15 Temmuz sonrasında Türkiye'de cemaat ve siyaset düzleminde pek çok tartışma yapıldı. Ancak bu tartışmalarda gözden kaçan bir şey vardı. Meseleleri yerli yerine oturtabilmek için bakışımızı çevirmemiz gereken yerlerden biri de bütün bu olanların kimi zaman faili kimi zaman mağduru durumunda olan özneydi; öznenin olaylarla, düşünceyle, zihniyetle kurduğu ilişkinin niteliğiydi.
Gülen Hareketi daha önce bu açıdan incelenseydi, o büyük akıl tutulması belki çok daha önceden öngörülebilirdi. Himmet toplantılarının, dershane ve okulların aslında bir sosyal iktidar alanı örmek için kullanılan ağlar olduğunu, bu ağda tutunabilmek için kişiye kendi aklını ve dahası, benliğini öldürmekten başka bir çare bırakılmadığını, tüm hoşgörü söylemlerine rağmen öznenin tekilliğine küçücük dahi olsa bir alan açılmadığını, Gülen'in adeta bir ilkel kabile şefi gibi grup ruhunu coşturmak ve yönetmek gibi efsunlayıcı bir rol üstlendiğini, gerçekte tüm cemaatlerin/hayır kurumlarının ana amacı olan "hizmet" kavramının bile bir gruba münhasır kılınmasındaki bencilliği görebilseydik ne ile karşı karşıya olduğumuzu çok daha önce anlayabilirdik.

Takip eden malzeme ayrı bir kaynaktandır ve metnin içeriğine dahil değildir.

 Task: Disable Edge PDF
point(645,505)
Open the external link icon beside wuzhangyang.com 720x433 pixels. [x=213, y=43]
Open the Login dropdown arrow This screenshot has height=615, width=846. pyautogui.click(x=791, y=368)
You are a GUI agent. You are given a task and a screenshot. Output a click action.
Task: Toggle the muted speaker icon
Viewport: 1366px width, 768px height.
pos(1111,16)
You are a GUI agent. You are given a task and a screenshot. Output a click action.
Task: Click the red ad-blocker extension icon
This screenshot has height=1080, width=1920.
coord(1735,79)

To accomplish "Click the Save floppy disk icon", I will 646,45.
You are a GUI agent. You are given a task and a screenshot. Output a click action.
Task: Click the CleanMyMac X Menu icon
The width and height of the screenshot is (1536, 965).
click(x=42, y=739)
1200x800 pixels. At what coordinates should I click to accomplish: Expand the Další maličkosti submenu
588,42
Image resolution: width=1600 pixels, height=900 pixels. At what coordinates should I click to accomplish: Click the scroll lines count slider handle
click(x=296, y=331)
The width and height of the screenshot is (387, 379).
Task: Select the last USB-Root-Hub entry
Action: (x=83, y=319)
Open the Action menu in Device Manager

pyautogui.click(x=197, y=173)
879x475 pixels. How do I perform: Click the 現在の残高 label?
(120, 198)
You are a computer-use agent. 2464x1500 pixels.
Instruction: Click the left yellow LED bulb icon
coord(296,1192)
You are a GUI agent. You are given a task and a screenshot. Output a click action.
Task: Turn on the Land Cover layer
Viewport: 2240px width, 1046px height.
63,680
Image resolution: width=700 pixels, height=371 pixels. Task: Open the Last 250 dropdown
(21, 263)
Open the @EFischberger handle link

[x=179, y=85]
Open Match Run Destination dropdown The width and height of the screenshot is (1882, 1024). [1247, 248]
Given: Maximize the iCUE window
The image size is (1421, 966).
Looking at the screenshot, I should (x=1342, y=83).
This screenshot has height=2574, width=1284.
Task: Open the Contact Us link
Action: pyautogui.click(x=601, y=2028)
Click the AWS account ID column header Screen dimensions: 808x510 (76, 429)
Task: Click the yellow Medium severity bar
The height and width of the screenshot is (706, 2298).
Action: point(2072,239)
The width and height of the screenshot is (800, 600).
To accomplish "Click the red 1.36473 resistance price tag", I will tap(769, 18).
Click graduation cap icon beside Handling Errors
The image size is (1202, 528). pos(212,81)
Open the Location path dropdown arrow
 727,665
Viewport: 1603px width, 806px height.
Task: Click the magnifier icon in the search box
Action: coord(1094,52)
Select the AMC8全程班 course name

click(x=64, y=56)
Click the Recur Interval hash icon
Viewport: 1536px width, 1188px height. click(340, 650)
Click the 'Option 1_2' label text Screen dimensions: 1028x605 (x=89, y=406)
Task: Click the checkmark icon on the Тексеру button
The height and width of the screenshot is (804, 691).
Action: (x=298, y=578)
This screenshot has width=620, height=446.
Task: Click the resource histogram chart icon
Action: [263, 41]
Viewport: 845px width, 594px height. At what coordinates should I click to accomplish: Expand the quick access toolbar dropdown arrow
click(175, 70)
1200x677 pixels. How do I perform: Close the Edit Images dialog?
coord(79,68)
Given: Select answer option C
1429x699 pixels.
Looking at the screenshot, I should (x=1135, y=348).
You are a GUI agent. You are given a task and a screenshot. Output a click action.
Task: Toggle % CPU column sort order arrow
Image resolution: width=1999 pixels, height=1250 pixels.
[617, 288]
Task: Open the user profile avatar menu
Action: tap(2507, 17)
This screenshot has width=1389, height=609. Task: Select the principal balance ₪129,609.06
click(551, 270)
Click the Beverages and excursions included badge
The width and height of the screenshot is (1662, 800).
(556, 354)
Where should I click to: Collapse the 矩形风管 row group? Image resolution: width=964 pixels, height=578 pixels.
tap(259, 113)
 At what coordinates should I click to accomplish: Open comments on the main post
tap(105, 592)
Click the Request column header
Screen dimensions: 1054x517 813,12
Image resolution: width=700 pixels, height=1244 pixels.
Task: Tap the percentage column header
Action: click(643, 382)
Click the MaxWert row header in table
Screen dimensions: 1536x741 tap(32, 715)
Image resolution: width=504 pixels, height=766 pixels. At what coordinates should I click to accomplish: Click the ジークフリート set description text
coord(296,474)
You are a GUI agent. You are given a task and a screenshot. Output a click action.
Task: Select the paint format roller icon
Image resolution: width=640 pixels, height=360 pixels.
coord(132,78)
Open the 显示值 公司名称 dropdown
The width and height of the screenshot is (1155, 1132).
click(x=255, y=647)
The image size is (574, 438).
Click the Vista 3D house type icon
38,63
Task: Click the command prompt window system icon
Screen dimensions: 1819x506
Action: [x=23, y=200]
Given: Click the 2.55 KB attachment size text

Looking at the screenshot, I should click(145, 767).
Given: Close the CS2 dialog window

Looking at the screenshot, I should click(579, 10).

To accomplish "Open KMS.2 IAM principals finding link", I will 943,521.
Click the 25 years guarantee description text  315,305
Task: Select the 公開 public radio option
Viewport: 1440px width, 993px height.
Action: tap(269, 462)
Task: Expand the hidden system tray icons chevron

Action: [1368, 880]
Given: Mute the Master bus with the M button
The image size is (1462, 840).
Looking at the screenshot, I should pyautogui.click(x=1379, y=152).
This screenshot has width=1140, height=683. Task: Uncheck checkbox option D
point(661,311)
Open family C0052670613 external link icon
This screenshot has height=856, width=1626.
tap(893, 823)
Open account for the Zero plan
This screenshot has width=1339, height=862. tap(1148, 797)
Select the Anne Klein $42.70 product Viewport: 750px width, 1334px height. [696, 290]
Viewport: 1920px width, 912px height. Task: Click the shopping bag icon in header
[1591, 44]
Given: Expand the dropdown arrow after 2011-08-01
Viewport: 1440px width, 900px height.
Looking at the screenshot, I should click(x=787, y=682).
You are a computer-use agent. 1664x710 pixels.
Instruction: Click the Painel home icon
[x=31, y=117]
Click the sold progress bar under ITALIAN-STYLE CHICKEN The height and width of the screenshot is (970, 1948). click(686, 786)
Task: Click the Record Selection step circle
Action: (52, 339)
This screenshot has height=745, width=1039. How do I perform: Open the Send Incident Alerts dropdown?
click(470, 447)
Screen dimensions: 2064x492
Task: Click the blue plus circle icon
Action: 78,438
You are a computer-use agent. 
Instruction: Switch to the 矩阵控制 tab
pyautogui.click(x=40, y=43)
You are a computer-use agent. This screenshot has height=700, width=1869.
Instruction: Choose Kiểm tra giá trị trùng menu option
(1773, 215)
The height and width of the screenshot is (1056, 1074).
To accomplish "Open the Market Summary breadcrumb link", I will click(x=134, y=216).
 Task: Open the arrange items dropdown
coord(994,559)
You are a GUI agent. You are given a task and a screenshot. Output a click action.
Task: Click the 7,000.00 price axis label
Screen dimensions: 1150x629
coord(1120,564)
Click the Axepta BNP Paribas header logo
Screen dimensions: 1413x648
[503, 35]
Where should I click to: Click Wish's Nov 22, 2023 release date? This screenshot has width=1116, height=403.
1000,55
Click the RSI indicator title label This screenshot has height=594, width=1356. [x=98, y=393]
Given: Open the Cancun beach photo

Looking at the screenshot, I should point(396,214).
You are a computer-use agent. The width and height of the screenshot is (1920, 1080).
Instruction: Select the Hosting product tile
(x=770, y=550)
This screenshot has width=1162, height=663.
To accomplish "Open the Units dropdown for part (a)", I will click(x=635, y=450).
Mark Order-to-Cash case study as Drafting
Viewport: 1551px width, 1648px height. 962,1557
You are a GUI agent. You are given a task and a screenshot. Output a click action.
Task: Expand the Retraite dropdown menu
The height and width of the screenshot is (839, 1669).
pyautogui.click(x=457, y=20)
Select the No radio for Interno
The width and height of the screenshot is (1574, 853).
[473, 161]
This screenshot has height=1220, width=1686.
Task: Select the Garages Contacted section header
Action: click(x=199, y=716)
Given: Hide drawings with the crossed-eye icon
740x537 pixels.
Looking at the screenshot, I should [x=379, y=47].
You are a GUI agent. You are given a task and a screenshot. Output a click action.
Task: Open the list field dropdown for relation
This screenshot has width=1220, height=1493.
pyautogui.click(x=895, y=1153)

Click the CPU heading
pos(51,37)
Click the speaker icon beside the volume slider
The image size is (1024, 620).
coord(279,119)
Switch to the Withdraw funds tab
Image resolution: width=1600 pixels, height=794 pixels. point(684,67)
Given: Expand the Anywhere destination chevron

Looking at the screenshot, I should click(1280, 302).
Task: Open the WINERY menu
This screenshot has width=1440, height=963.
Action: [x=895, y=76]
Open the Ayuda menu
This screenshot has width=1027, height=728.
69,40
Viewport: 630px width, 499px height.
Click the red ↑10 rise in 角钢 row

Prof. Dr. Ergün Yıldırım sosyolojinin anahtar kavramları ışığında Gülen Hareketinin anatomisini yapıyor ve öznenin söz konusu yapı içindeki durumunu anlatıyor. Gülenciliğin küçük yaşlardan itibaren özneyi nasıl da yok etmek istediğinin hikâyesidir bu. Dava, hizmet, cemaat ve din gibi kutsal değerleri istismar ederek insan hayatına el koymanın hazin hikâyesidir.